Latvia’s Citadele Bank pulls IPO

By bne IntelliNews November 11, 2015

bne IntelliNews -

Latvia's Citadele Bank has postponed its initial public offering (IPO), citing “ongoing unfavourable market conditions”, the bank announced on November 11. The postponement comes one week after the bank extended the deadline for subscriptions, suggesting the pricing was overly optimistic.

The pricing range on the IPO was originally set at €1.15-2 per share. At the mid-point, the bank – 75% of which was sold by the state to a group of international investors arranged by Ripplewood Advisors for €74mn in April – would have achieved a valuation of €362mn.

The delay of the offer always suggested investors may have been unconvinced by the pricing on the offer, which – if achieved – would have enabled the new private owners to turn over a huge profit in just a few months. The postponement appears to make that concrete.

Dainis Gaspuitis at SEB in Latvia says the price Ripplewood was seeking "was simply too high". 

"I think the profits Ripplewood was looking to make would have been acceptable if investors had seen a stronger upside potential," adds the Swedish bank's chief strategist Per Hammarlund.

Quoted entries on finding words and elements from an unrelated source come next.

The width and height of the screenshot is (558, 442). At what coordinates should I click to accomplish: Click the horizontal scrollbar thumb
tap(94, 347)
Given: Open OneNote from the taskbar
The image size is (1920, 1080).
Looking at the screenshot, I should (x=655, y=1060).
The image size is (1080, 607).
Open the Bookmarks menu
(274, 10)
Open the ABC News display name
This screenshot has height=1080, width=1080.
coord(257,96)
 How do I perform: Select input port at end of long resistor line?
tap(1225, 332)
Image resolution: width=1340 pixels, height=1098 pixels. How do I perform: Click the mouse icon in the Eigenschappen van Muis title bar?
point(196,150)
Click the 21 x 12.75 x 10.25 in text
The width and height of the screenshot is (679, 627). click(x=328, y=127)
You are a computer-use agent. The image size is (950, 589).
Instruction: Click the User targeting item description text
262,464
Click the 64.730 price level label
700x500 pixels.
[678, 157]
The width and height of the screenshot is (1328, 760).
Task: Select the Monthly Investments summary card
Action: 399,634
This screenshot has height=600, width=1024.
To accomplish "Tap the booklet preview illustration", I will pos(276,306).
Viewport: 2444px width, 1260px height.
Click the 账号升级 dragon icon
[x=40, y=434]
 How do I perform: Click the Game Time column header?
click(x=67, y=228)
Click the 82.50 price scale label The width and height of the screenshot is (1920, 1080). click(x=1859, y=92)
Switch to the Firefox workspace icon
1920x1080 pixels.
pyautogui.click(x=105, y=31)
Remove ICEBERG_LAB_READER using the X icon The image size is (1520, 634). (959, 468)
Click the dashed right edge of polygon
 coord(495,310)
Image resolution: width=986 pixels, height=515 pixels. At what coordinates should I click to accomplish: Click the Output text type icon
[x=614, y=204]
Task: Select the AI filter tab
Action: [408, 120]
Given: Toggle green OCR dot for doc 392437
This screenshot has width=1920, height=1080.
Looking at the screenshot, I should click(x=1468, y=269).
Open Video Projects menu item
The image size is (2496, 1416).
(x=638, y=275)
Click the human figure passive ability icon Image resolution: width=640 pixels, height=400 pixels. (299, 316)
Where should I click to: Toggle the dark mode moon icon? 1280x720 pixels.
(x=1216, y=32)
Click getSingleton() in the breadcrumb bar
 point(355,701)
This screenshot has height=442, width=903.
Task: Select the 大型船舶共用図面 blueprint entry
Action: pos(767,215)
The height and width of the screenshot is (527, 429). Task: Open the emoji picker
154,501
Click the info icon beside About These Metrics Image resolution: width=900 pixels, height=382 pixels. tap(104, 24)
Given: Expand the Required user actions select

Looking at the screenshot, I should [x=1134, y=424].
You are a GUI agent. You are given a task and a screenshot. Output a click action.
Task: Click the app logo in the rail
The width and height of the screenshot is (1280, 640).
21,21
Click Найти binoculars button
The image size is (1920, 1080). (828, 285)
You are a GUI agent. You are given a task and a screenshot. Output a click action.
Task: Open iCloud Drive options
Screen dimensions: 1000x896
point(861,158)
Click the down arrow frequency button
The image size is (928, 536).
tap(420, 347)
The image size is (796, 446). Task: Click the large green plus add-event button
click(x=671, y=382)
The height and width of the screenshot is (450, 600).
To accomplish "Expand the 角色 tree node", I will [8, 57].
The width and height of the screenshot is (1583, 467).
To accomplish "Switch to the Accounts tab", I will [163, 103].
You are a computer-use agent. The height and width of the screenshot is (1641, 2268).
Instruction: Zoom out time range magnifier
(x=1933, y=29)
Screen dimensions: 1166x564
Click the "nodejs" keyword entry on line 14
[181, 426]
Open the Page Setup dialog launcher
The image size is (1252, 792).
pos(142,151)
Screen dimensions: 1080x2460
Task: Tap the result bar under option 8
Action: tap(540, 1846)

Citadele looked to raise up to €115mn “to help pursue future growth in Latvia and the other Baltics”. Proceeds were also to repay €34.7mn of subordinated debt currently held by the Latvian Privatisation Agency. The bank's CEO Guntis Belavskis now said in a statement the bank will look into "additional potential strategic funding options".

Based on Citadele's current 156.5mn outstanding shares, bne IntelliNews calculates that a stake of around 27% in the expanded company would have been sold. Meanwhile, the EBRD's current 25% stake would have dropped to around 18%, with Ripplewood and the consortium of investors holding the remaining 55% or so.

The offering was set to become the first IPO of a Latvian company since 2004, when communications technology company SAF Tehnika listed. It was hoped that Citadele's listing could have helped spark a revival of Latvia's equity market.

“Companies have not been keen to offer their shares to the public, since for many of them it is easier to receive financing from the banks,” Janis Springis at Swedbank told bne IntelliNews. “[The] offering is an opportunity for investors who want to gain exposure to the Latvian economy."